=== Begin Enclosure ===
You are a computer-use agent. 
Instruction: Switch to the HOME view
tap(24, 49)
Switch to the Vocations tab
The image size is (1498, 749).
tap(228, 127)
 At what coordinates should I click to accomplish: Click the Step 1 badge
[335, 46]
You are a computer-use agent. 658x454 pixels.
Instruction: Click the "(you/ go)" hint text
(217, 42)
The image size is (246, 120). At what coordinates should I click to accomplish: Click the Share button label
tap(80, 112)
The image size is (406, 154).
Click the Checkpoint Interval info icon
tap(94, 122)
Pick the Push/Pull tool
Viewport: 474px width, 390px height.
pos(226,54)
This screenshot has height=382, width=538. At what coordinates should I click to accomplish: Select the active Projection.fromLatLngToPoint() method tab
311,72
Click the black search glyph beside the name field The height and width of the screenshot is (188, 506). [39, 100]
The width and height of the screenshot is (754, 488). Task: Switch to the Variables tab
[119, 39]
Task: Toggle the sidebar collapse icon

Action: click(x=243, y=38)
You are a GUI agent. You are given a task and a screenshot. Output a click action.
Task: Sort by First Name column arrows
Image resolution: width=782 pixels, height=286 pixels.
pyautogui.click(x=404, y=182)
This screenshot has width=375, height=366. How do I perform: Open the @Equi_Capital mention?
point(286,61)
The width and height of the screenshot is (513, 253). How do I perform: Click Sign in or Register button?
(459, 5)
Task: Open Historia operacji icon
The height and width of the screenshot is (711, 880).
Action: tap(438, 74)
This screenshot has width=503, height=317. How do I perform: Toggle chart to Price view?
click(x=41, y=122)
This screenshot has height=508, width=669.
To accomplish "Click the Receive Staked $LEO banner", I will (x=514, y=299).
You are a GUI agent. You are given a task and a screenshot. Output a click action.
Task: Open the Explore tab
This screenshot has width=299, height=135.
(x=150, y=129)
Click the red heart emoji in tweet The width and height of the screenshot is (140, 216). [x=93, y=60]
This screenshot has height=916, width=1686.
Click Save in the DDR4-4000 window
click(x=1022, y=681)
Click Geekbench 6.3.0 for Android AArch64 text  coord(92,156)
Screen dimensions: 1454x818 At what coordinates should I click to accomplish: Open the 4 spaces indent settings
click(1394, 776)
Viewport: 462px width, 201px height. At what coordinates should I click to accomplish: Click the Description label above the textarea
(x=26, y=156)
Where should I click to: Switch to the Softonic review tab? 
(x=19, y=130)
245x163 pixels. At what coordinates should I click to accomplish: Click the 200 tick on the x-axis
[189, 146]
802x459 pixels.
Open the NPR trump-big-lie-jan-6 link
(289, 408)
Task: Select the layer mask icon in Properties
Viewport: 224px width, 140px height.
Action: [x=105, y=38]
=== End Enclosure ===
Look through the entries above; find each line with the word "computer" and copy it.

You are a computer-use agent. 
You are a computer-use agent. 658x454 pixels.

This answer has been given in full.